Lampade votive, canoni contestati

26 Settembre 2019

Protesta a Introdacqua: «Chiesti in anticipo». Il sindaco chiarisce

INTRODACQUA. C’è protesta a Introdacqua per il pagamento chiesto in anticipo dalla società che gestisce il servizio delle lampade votive cimiteriali. Nelle case dei cittadini sono stati recapitati i bollettini per la riscossione delle somme relative al periodo gennaio-dicembre 2019, ma l’iniziativa non è stata ben accolta dai residenti che lamentano di dover pagare in anticipo il canone relativo alla fornitura dell’energia elettrica. «Per quale motivo la società di gestione del servizio richiede un pagamento anticipato», commentano alcuni cittadini, «che invece non è stato ricercato negli altri anni.
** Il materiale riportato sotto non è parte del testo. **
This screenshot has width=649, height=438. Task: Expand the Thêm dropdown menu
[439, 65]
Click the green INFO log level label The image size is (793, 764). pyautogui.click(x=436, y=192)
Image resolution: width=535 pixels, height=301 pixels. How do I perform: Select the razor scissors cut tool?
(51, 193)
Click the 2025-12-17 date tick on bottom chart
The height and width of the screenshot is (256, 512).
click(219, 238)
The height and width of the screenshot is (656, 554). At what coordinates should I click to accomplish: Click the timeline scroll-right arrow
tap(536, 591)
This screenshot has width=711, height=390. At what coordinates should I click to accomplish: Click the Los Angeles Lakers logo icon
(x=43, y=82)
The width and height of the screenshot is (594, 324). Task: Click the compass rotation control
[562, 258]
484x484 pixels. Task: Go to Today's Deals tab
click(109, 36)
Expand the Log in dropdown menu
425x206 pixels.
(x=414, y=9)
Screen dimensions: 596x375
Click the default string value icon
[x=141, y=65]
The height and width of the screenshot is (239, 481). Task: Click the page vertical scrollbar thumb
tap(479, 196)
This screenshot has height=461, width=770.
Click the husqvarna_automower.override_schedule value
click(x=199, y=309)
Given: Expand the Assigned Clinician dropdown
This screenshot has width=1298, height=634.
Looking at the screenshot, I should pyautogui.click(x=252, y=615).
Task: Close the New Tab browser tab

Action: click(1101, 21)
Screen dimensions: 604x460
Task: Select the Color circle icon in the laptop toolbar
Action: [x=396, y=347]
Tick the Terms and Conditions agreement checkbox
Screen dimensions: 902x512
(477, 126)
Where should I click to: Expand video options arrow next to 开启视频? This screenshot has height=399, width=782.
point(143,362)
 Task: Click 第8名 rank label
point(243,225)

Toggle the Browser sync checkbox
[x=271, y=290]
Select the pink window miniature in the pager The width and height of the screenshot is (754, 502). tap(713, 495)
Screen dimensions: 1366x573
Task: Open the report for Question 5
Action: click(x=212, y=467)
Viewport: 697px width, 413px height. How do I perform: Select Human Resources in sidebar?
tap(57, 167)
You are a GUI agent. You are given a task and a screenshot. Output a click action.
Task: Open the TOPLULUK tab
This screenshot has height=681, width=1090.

Chiediamo spiegazioni e, anche se la somma da pagare non è così ingente, ci auguriamo che il Comune faccia chiarezza sulla situazione». L’importo chiesto dall’impresa è di 13,83 euro per ogni lampada votiva elettrica.
Sull’argomento interviene anche il sindaco di Introdacqua, Cristian Colasante, che cerca di fare chiarezza e calmare gli animi m dei cittadini: «Nel contratto stipulato con la società nel 2014 è previsto proprio il pagamento anticipato del canone», spiega Colasante, «ma nei prossimi giorni incontrerò i rappresentanti della società per affrontare l’argomento e risolvere alcuni punti riguardanti il rapporto con il Comune». (m.lav.)